TESTO SELEZIONATO:

---*---

Qualcuno parla di guerra, che sarebbe già in corso. Ma a chi la facciamo? Ad Ahmed Merabet? Francese di origine algerina, musulmano. Ucciso a terra, vigliaccamente. Se guerra è, Merabet ha combattuto con noi. Quindi si deve distinguere. Quella roba che hanno chiamato “islamofobia” altro non è che una caduta di fiducia in noi stessi. Se la recuperassimo in pieno ci accorgeremmo che allo scontro di civiltà religiosa abbiamo interesse a partecipare. Senza per questo doverci convertire ad alcunché. E’ giusto chiedere ai mussulmani che non vivono la fede come dominanza su altri, singoli e istituzioni, all’interno o fuori dal loro Paese, di condannare il terrorismo fondamentalista. Ma è poi un errore non offrire il megafono a quanti lo fanno. Ed è errore ancora più grave considerare i peggiori fra loro come i più coerenti fra i fedeli. Lo si commise anche nella cristianità, pagandolo a caro prezzo. Invece abbiamo interesse a sostenere quanti indicano negli aviatori delle torri gemelle, nei suicidi che si fanno esplodere in Israele, negli assassini di Parigi, dei bestemmiatori di Allah e di Maometto.

Sono mussulmani i sunniti, come lo sono gli sciiti. Come lo sono i wahabiti (sunniti). Io, laico europeo, non sono chiamato a discernere, fra loro, il vero dal falso, perché questa è faccenda religiosa, che già li divide da secoli. Io sono chiamato a conversare con chi abita, ammette e condivide lo Stato laico e ad avversare chi pretende di piegarlo ai propri pregiudizi, considerando inaccettabile e blasfema la sua superiorità. Per far questo, cui non posso e non devo rinunciare, devo saper distinguere. I jihadisti di Boko Haram sono miei nemici, come le sono dei musulmani che rimasero e rimangono tali senza nulla concedere al fondamentalismo. Accadde e accade in Egitto, in Turchia, altrove. Le armi sono strumenti di potere, non di conversione, e si combattono con le armi.

Con questi fuochi abbiamo scherzato troppo a lungo, negandoli o sentendoci furbi nell’alimentarli. I francesi, come tutti noi europei, riflettano sulle castronerie dette durante le “primavere arabe”, sull’errore commesso in Libia, prima ancora sull’avere accudito Khomeini manco fosse un martire della libertà. Distinguere serve anche a colpire. Prima.

Sarebbe lungo, interessante ma diverso, il discorso sulla natura dell’islam. Ma quel che interessa è che la fede deve restare libera nel mondo libero, mentre la fede che comporta coercizione o soppressione dell’infedele è contro l’ordinamento civile, quindi qui degna di repressione, non di comprensione.

Il nostro non è solo il mondo in cui si possono pubblicare libri, articoli e vignette che altri ritengono blasfeme (il che capita per ogni sensibilità religiosa). Questo è solo un aspetto, sebbene importante, della realtà. Il nostro è il mondo in cui si ha il diritto di criticare quelle pubblicazioni, come tutte. E se le si ritiene oltraggiose oltre il tollerabile ci si può rivolgere a un giudice, chiedendo che ne siano puniti gli autori. Le due cose assieme ci rendono superiori. Lo Stato laico e la separazione della morale civile da quella religiosa rendono possibile la convivenza. Tali conquiste non solo non escludono i conflitti (e gli errori), ma esplicitamente li prevedono. Mancanti di verità assolute, quindi di ottusità dottrinarie, procediamo per approssimazioni. E’ bellissimo e fortissimo. Può costarci dolore, può dar luogo a scontri accesi, ma preserva il bene più grande: la libertà individuale.

---*---

SEZIONE DATI:

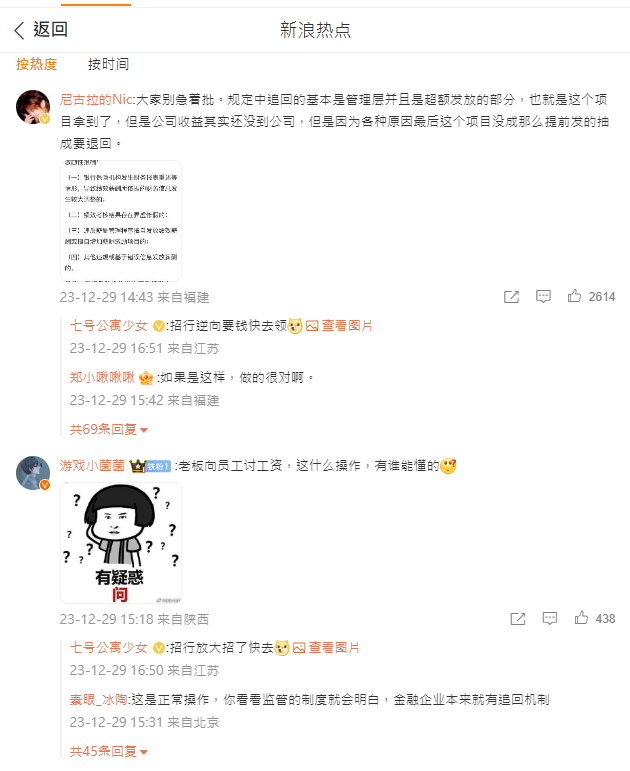Reply to the 尼古拉的Nic comment
Image resolution: width=630 pixels, height=771 pixels.
click(x=543, y=297)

---*---

IL TUO OBIETTIVO: Indica quali sono le origini di Ahmed Merabet secondo il testo selezionato. I dati provengono da un'altra fonte.

SOLUZIONE: È francese di origine algerina.